[Lustre-discuss] HW RAID - fragmented I/O

Fri Jun 10 05:38:40 PDT 2011

It's possible there is another issue, but are you sure you (or RedHat) 
are not setting CONFIG_SCSI_MPT2SAS_MAX_SGE in your .config, which is 
preventing it from being set to 256?  I don't have a machine using this 
driver.

You could put #warning in the code to see if you hit the non-256 code 
path when building, or printk the max_sgl_entries in 
_base_allocate_memory_pools.

Kevin

Wojciech Turek wrote:
> Hi Kevin,
>
> Thanks for very helpful answer. I tried your suggestion and recompiled 
> the mpt2sas driver with the following changes:
>
> --- mpt2sas_base.h      2010-01-16 20:57:30.000000000 +0000
> +++ new_mpt2sas_base.h  2011-06-10 12:53:35.000000000 +0100
> @@ -83,13 +83,13 @@
> #ifdef CONFIG_SCSI_MPT2SAS_MAX_SGE
> #if     CONFIG_SCSI_MPT2SAS_MAX_SGE  < 16
> #define MPT2SAS_SG_DEPTH       16
> -#elif CONFIG_SCSI_MPT2SAS_MAX_SGE  > 128
> -#define MPT2SAS_SG_DEPTH       128
> +#elif CONFIG_SCSI_MPT2SAS_MAX_SGE  > 256
> +#define MPT2SAS_SG_DEPTH       256
> #else
> #define MPT2SAS_SG_DEPTH       CONFIG_SCSI_MPT2SAS_MAX_SGE
> #endif
> #else
> -#define MPT2SAS_SG_DEPTH       128 /* MAX_HW_SEGMENTS */
> +#define MPT2SAS_SG_DEPTH       256 /* MAX_HW_SEGMENTS */
> #endif
>
> #if defined(TARGET_MODE)
>
> However I can still that almost 50% of writes and slightly over 50% of 
> reads falls under 512K I/Os
> I am using device-mapper-multipath to manage active/passive paths do 
> you think that could have something to do with the I/O fragmentation?
>
> Best regards,
>
> Wojciech
>
> On 8 June 2011 17:30, Kevin Van Maren <kevin.van.maren at oracle.com 
> <mailto:kevin.van.maren at oracle.com>> wrote:
>
>     Yep, with 1.8.5 the problem is most likely in the (mpt2sas)
>     driver, not in the rest of the kernel.  Driver limits are not
>     normally noticed by (non-Lustre) people, because the default
>     kernel limits IO to 512KB.
>
>     May want to see Bug 22850 for the changes required eg, for the
>     Emulex/lpfc driver.
>
>     Glancing at the stock RHEL5 kernel, it looks like the issue is
>     MPT2SAS_SG_DEPTH, which is limited to 128.  This appears to be set
>     to match the default kernel limit, but it is possible there is
>     also a driver/HW limit.  You should be able to increase that to
>     256 and see if it works...
>
>
>     Also note that the size buckets are power-of-2, so a "1MB" entry
>     is any IO > 512KB and <= 1MB.
>
>     If you can't get the driver to reliably do full 1MB IOs, change to
>     a 64KB chunk and set max_sectors_kb to 512.  This will help ensure
>     you get aligned, full-stripe writes.
>
>     Kevin
>
>
>
>     Wojciech Turek wrote:
>
>         I am setting up a new lustre filesystem using LSI engenio
>         based disk
>         enclosures with integrated dual RAID controllers.

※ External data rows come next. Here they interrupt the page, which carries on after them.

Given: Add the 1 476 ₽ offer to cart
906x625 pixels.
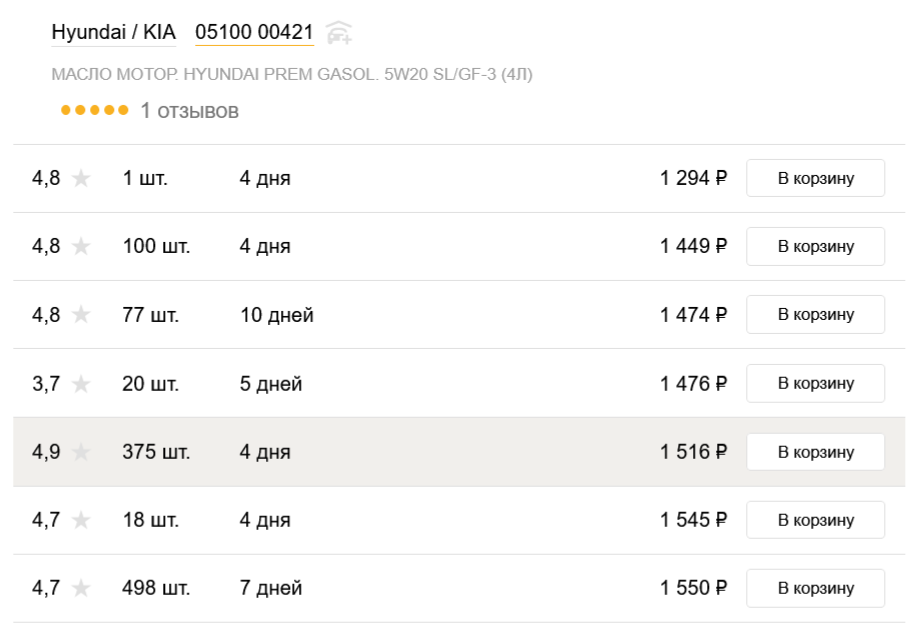Looking at the screenshot, I should click(815, 383).
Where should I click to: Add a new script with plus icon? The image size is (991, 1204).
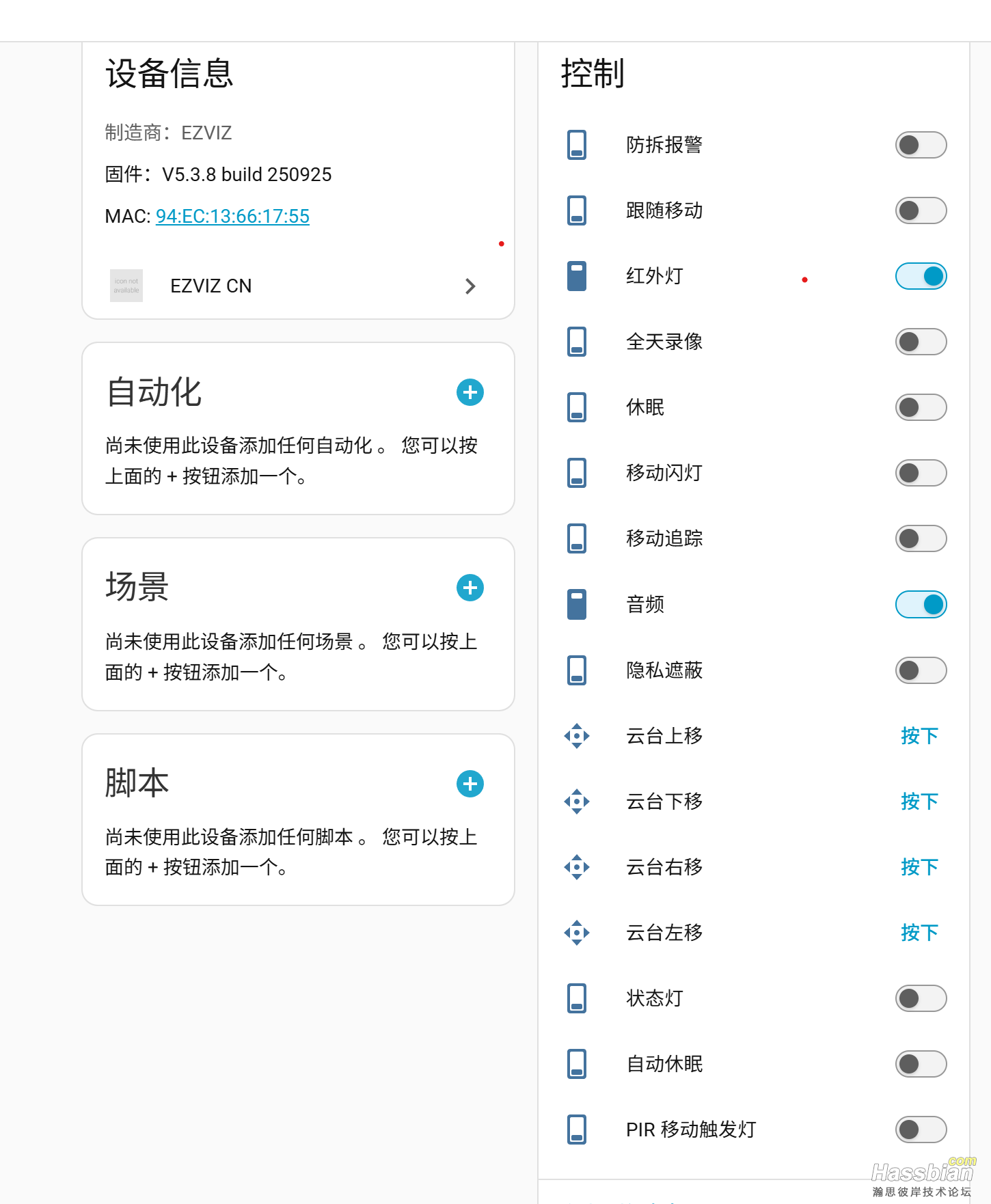pos(470,784)
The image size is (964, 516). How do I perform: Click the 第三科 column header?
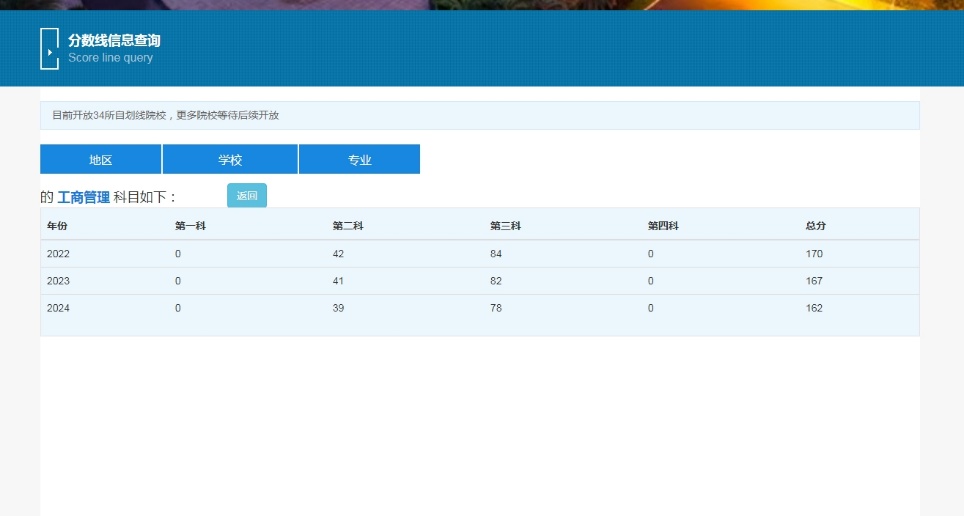(x=505, y=226)
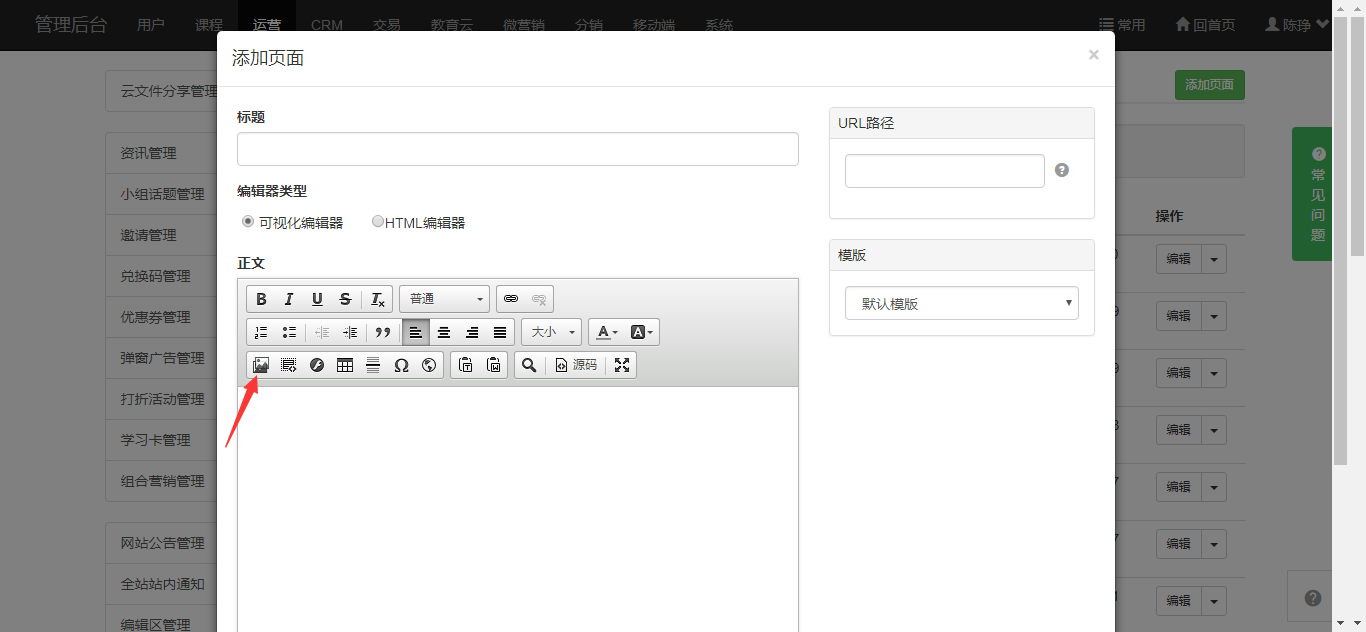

I configured
>         disks
>         into 8+2 RAID6 groups using 128kb segment size (chunk size). This
>         hardware uses mpt2sas kernel module on the Linux host side. I
>         use the
>         whole block device for an OST (to avoid any alignment issues).
>         When
>         running sgpdd-survey I can see high through numbers (~3GB/s write,
>         5GB/s read), Also controllers stats show that number of IOPS =
>         number
>         of MB/s. However as soon as I put ldiskfs on the OSTs,
>         obdfilter shows
>         slower results (~2GB/s write , ~2GB/s read ) and controller
>         stats show
>         more then double IOPS than MB/s. Looking at output from iostat
>         -m -x 1
>         and brw_stats I can see that a large number of I/O operations are
>         smaller than 1MB, mostly 512kb.  I know that there was some
>         work done
>         on optimising the kernel block device layer to process 1MB I/O
>         requests and that those changes were committed to Lustre
>         1.8.5. Thus I
>         guess this I/O chopping happens below the Lustre stack, maybe
>         in the
>         mpt2sas driver?
>
>         I am hoping that someone in Lustre community can shed some
>         light on to
>         my problem.
>
>         In my setup I  use:
>         Lustre 1.8.5
>         CentOS-5.5
>
>         Some parameters I tuned from defaults in CentOS:
>         deadline I/O scheduler
>
>         max_hw_sectors_kb=4096
>         max_sectors_kb=1024
>